Roller coaster
Time limit:1000/1000 MS (java/others) Memory limit:32768/32768 K (java/others)
Total submission (s): 11509 Accepted Submission (s): 5066
Problem DESCRIPTIONRPG girls today and everyone to the amusement park to play, finally can sit on the dream of the roller coaster. However, there are only two seats in each row of the roller coaster, and there is an unwritten rule that every girl must find a boy to do partner and sit with her. However, every girl has their own ideas, for example, rabbit just willing and xhd or pqk do partner,grass just willing and linle or ll do partner,princesssnow willing and water prodigal or pseudo-queer do partner.

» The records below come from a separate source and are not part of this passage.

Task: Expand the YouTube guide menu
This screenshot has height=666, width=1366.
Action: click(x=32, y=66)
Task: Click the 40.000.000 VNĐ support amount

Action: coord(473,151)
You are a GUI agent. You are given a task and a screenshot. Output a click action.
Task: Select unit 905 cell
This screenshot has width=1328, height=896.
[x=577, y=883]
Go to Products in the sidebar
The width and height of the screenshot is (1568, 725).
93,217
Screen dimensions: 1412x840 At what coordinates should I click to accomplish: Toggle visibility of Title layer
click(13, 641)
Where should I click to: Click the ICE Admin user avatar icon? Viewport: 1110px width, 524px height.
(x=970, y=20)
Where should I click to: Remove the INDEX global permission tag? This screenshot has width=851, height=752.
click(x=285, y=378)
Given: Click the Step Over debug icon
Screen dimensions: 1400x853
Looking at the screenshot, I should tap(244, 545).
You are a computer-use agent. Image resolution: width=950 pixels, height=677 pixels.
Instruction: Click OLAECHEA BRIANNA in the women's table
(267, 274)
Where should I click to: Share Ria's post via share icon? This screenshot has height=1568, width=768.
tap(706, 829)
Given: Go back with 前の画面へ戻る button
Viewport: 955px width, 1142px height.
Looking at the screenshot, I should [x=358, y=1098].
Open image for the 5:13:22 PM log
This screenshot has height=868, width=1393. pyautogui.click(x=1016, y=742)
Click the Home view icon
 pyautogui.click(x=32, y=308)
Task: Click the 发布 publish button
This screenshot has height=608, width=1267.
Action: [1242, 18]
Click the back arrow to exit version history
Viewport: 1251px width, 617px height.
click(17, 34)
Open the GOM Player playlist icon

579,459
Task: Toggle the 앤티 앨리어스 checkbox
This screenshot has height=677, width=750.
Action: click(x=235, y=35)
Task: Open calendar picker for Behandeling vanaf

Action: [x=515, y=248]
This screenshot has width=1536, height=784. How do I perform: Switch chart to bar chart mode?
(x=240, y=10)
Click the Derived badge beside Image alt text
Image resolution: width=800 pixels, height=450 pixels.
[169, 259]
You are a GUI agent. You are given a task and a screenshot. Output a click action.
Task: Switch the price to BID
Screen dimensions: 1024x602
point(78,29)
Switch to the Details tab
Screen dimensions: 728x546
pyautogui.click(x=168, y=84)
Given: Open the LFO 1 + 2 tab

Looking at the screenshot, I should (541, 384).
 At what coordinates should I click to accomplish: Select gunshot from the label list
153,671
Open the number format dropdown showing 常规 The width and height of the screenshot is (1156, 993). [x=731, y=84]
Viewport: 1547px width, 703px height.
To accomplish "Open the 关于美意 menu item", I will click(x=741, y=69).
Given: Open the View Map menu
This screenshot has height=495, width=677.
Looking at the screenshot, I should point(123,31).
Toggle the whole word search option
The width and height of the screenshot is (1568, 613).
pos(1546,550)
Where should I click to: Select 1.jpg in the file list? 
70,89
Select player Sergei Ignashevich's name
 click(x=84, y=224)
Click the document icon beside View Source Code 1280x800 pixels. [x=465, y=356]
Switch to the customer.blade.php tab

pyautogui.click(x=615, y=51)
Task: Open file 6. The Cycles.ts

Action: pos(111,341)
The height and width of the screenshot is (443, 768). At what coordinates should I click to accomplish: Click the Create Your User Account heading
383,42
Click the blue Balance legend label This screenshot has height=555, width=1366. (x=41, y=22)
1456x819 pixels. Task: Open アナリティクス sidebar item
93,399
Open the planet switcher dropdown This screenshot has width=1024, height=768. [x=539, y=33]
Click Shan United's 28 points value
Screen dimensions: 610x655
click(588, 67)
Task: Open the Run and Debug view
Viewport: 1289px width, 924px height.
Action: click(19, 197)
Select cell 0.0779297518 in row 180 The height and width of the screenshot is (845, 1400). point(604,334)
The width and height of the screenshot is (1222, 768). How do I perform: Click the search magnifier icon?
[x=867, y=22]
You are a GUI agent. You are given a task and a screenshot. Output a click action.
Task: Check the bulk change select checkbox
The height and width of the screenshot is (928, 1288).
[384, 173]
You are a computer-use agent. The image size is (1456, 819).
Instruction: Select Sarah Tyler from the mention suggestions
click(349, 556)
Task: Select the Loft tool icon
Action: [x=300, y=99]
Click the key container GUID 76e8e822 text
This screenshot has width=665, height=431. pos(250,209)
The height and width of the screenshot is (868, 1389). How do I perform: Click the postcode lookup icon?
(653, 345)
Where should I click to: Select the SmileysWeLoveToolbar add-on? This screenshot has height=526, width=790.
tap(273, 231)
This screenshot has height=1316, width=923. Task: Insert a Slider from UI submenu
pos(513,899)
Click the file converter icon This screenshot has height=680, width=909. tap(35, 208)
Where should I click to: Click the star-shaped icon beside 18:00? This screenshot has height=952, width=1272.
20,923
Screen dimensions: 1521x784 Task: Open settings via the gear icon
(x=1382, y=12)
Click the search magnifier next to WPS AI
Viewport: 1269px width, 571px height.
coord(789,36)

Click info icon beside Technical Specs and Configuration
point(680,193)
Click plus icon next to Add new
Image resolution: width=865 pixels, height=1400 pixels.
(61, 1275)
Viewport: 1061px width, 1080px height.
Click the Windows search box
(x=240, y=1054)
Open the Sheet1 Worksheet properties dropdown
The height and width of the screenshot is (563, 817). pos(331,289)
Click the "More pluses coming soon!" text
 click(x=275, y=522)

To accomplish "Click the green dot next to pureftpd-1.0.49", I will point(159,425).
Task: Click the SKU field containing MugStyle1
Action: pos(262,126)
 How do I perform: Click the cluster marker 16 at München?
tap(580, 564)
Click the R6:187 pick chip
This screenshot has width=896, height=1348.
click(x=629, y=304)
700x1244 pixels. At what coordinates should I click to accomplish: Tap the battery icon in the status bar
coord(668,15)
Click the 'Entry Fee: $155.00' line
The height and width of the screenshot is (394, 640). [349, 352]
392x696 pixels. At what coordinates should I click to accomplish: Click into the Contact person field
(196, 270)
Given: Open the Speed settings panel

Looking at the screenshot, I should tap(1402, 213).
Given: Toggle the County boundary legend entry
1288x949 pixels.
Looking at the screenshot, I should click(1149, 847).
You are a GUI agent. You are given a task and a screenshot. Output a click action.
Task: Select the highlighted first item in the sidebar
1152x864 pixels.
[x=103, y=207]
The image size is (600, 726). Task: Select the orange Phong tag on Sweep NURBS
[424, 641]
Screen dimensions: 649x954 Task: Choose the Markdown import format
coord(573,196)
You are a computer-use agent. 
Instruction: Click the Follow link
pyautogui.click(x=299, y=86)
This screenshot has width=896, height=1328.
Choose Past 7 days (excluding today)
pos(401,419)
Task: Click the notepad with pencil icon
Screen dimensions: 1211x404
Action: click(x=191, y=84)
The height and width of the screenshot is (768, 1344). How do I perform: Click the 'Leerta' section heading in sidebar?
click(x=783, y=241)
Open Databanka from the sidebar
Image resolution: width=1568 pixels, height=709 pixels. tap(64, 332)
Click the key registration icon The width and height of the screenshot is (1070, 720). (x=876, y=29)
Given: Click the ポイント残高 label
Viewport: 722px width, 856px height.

Considering the financial problems, boss Liu decided to just let people find partner to ride the roller coaster, other people, hehe, stand in the following look at it. Smart Acmer, can you help calculate the maximum number of combinations that can be on a roller coaster?
The first line of input data is three integers k, M, N, each representing the number of possible combinations, the number of girls, and the number of males. 0<k<=1000
1<=n and m<=500. The next K-line, each line has two numbers, respectively, the female AI is willing to and boys BJ do partner. Last 0 end input.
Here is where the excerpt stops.